User wants to search for all bugs they've commented on in a particular date range so they enter their email address in search by people, tick the commenter box and add a couple of custom search terms "Comment" "changed after" and "Comment" "changed before". The resulting search takes quite a while and show up in the mysql slow-query log. Running the slow query directly gives a time of 7m26s. Mysqladmin processlist shows "Copying to tmp table." I notice that there is a sub SELECT statement that returns a record containing bugid and isprivate for each time the user has commented. A lot of this is duplicate info. Changing from SELECT to SELECT DISTINCT for the subquery (Bugzilla/Search.pm line 2266) dramatically reduces the amount of data returned and the query completes in less than 4 seconds. The user says this query used to be much faster in 3.0.x but I've not yet created a test environment to compare the SQL queries.
I can confirm that this makes a huge difference on my local test installation.
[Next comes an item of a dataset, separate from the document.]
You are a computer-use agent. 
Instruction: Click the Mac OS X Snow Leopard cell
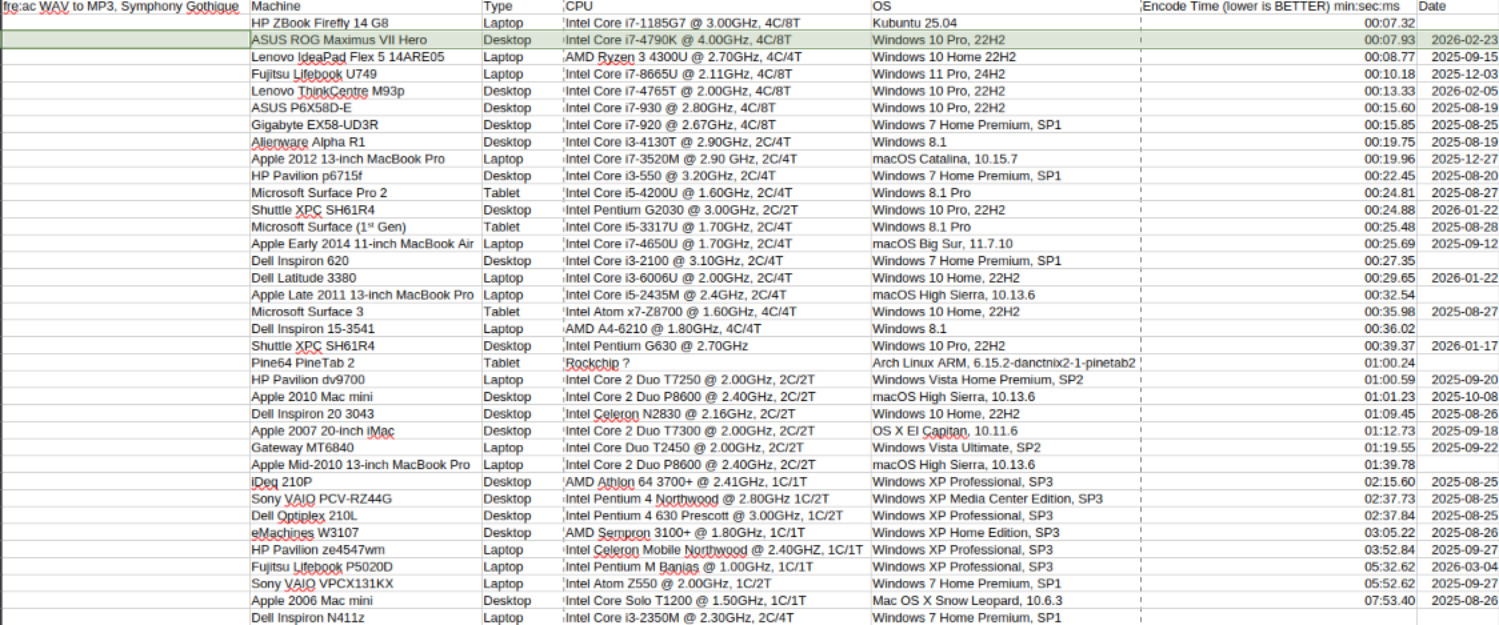click(967, 601)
Although not a massive improvement as others have reported, it does improve things somewhat on my test install of BMO 4.2 with DISTINCT: 1.89s 1.94s 1.89s ---- 1.90s average without DISTINCT: 2.07s 2.09s 2.10s ----- 2.08s average
I ran the following search on a Bugzilla installation with only 1250 bugs: In the "Search By People" section: a commenter contains lpsolit@.... In the "Custom Search" section: comment changed before 2012-12-12 + comment changed after 2003-05-19 + flag setter is equal to lpsolit@... With the patch applied, it returns 293 bugs in 3 seconds. Without the patch, I had to kill the query in MySQL directly because it didn't complete after 4 minutes. This is significant enough to be backported.
Created attachment 688503 [details] [diff] [review] patch, v1
Comment on attachment 688503 [details] [diff] [review] patch, v1 Review of attachment 688503 [details] [diff] [review]: ----------------------------------------------------------------- r=dkl
Fascinating! I tried this on our production data set with help from Frédéric: [11:50:15] <sheeri> slow query took 1 min 11.48 sec the first time, I'm trying it again. [11:50:19] <sheeri> then I'll try it with DISTINCT :D [11:52:25] <sheeri> 1 min 4.79 seconds the 2nd time [11:53:22] <sheeri> 27.02 seconds the 1st time using DISTINCT [11:53:42] <sheeri> 2nd time using DISTINCT, 25.74 secods Avg time for the first query (without distinct) is 68.135 seconds. Avg time for the second query (with distinct) is 26.38 seconds. That's a 60% improvement. Mr Aardvark, I'm curious as to what made you try DISTINCT, since even the EXPLAIN looks like it would be worse with DISTINCT in there.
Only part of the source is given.